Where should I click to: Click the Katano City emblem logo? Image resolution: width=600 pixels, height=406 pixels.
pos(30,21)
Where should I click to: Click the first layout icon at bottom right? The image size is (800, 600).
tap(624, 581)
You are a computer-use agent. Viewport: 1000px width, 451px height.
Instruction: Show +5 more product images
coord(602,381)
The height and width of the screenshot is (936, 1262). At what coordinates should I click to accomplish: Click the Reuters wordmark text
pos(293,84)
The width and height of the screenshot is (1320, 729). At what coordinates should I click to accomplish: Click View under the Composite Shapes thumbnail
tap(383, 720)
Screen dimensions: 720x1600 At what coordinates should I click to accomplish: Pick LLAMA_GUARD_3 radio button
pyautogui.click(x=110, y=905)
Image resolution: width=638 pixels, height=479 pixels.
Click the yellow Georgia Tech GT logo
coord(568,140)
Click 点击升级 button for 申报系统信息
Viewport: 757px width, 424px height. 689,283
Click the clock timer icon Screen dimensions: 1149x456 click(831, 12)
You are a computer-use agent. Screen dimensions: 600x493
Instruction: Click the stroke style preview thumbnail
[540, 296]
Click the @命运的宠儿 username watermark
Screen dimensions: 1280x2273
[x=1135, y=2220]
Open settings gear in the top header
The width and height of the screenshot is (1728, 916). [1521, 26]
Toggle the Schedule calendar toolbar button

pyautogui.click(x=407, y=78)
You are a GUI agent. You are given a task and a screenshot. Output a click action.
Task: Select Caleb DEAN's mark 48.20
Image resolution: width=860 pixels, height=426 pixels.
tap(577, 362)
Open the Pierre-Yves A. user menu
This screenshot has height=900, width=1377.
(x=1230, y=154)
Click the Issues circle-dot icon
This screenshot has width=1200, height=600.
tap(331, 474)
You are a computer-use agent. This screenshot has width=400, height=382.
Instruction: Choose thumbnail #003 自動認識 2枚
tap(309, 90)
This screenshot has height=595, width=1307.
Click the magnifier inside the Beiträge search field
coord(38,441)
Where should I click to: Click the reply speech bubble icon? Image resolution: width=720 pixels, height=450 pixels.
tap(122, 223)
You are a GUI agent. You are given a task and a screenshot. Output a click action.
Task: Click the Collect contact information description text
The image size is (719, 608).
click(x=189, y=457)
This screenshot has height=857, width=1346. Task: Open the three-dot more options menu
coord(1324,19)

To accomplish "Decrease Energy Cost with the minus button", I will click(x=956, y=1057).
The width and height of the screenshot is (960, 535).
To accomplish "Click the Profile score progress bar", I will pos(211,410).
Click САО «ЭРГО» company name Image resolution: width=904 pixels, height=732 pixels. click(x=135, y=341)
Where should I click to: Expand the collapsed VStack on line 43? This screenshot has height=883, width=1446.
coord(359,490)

-- -- --

WORK REQUIRED: The material should be transcribed in full, character for character.

RESPONSE BELOW:
Where should I click to: Click the Katano City emblem logo? Image resolution: width=600 pixels, height=406 pixels.
pos(30,21)
Where should I click to: Click the first layout icon at bottom right? The image size is (800, 600).
tap(624, 581)
You are a computer-use agent. Viewport: 1000px width, 451px height.
Instruction: Show +5 more product images
coord(602,381)
The height and width of the screenshot is (936, 1262). At what coordinates should I click to accomplish: Click the Reuters wordmark text
pos(293,84)
The width and height of the screenshot is (1320, 729). At what coordinates should I click to accomplish: Click View under the Composite Shapes thumbnail
tap(383, 720)
Screen dimensions: 720x1600 At what coordinates should I click to accomplish: Pick LLAMA_GUARD_3 radio button
pyautogui.click(x=110, y=905)
Image resolution: width=638 pixels, height=479 pixels.
Click the yellow Georgia Tech GT logo
coord(568,140)
Click 点击升级 button for 申报系统信息
Viewport: 757px width, 424px height. 689,283
Click the clock timer icon Screen dimensions: 1149x456 click(831, 12)
You are a computer-use agent. Screen dimensions: 600x493
Instruction: Click the stroke style preview thumbnail
[540, 296]
Click the @命运的宠儿 username watermark
Screen dimensions: 1280x2273
[x=1135, y=2220]
Open settings gear in the top header
The width and height of the screenshot is (1728, 916). [1521, 26]
Toggle the Schedule calendar toolbar button

pyautogui.click(x=407, y=78)
You are a GUI agent. You are given a task and a screenshot. Output a click action.
Task: Select Caleb DEAN's mark 48.20
Image resolution: width=860 pixels, height=426 pixels.
tap(577, 362)
Open the Pierre-Yves A. user menu
This screenshot has height=900, width=1377.
(x=1230, y=154)
Click the Issues circle-dot icon
This screenshot has width=1200, height=600.
tap(331, 474)
You are a computer-use agent. This screenshot has width=400, height=382.
Instruction: Choose thumbnail #003 自動認識 2枚
tap(309, 90)
This screenshot has height=595, width=1307.
Click the magnifier inside the Beiträge search field
coord(38,441)
Where should I click to: Click the reply speech bubble icon? Image resolution: width=720 pixels, height=450 pixels.
tap(122, 223)
You are a GUI agent. You are given a task and a screenshot. Output a click action.
Task: Click the Collect contact information description text
The image size is (719, 608).
click(x=189, y=457)
This screenshot has height=857, width=1346. Task: Open the three-dot more options menu
coord(1324,19)

To accomplish "Decrease Energy Cost with the minus button", I will click(x=956, y=1057).
The width and height of the screenshot is (960, 535).
To accomplish "Click the Profile score progress bar", I will pos(211,410).
Click САО «ЭРГО» company name Image resolution: width=904 pixels, height=732 pixels. click(x=135, y=341)
Where should I click to: Expand the collapsed VStack on line 43? This screenshot has height=883, width=1446.
coord(359,490)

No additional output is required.